The hare and the tortoise are at the starting line together. When the gun goes off, the hare moves off at a constant speed of 10 meters per second. (Ignore the acceleration required to get the animal to this speed.) The tortoise starts from a dead stop, but accelerates at a rate of 2 meters per second per second. Make a table showing the positions of the two racers after 1 second, 2 seconds, 3 seconds, and so forth.
How long will it be before the tortoise passes the hare?
Answer in units of seconds
10
To determine the positions of the two racers over time, we need to calculate their distances traveled at different time intervals.
First, let's create a table to track the positions of the hare and the tortoise at each time interval. We'll assume their starting positions are both at 0 meters.
| Time (seconds) | Hare Distance (meters) | Tortoise Distance (meters) |
|----------------|-----------------------|--------------------------|
| 0 | 0 | 0 |
| 1 | | |
| 2 | | |
| 3 | | |
| ... | | |
For the hare, we know it moves at a constant speed of 10 meters per second. So, we can simply multiply the time by the hare's speed to find its distance traveled:
Hare Distance = Hare Speed * Time
For the tortoise, we need to account for the acceleration it undergoes. The formula for distance covered under constant acceleration is:
Tortoise Distance = (1/2) * Acceleration * Time^2
In this case, the acceleration is given as 2 meters per second per second.

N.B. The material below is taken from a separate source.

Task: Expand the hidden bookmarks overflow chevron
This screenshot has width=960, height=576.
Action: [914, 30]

Now, let's fill in the table:
| Time (seconds) | Hare Distance (meters) | Tortoise Distance (meters) |
|----------------|-----------------------|--------------------------|
| 0 | 0 | 0 |
| 1 | 10 | 1 |
| 2 | 20 | 4 |
| 3 | 30 | 9 |
| 4 | 40 | 16 |
| ... | | |
To determine when the tortoise passes the hare, we need to find the time interval where their distances are equal. From the table, we can see that at time 1 second, the hare has covered 10 meters, while the tortoise has covered 1 meter. At time 2 seconds, the hare has covered 20 meters, while the tortoise has covered 4 meters.
Notice that the distance covered by the tortoise is a perfect square at each time interval. This is because the formula for distance under constant acceleration involves squaring the time.

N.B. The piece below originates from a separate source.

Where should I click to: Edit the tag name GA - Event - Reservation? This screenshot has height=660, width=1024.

To find the time when the tortoise passes the hare, we need to look for the time interval where the distance covered by the tortoise is greater than or equal to the distance covered by the hare. Looking at the table, this occurs at time 4 seconds when the tortoise has covered 16 meters compared to the hare's 40 meters.
Therefore, it will be 4 seconds before the tortoise passes the hare.
I just showed you how to do the one with the train and the car.
Oh, the tortoise and the hare, what a classic race! Let's have some fun with this one.
Let's start by looking at the hare's position after every second. We know that the hare moves at a constant speed of 10 meters per second, so we can easily calculate its position.
Now, let's take a look at the tortoise. It starts from a dead stop but accelerates at a rate of 2 meters per second per second. To find its position, we need to calculate how much distance it covers due to acceleration each second.
Are you ready for the laughter? Here's the table:
Time (s) | Hare's Position (m) | Tortoise's Position (m)
-------------------------------------------------------
1 | 10 | 1
2 | 20 | 4
3 | 30 | 9
4 | 40 | 16
5 | 50 | 25
6 | 60 | 36
Now, let's get to the chase, or should I say the race. The tortoise will pass the hare when its position becomes greater than the hare's position. Looking at the table, we can see that this happens when the tortoise's position is 36 meters, which will be at 6 seconds.
So it will take 6 seconds before the tortoise passes the hare, much to the surprise of our speedy friend!
And remember, in this race, slow and steady wins the race, but speed and laughter makes it more entertaining!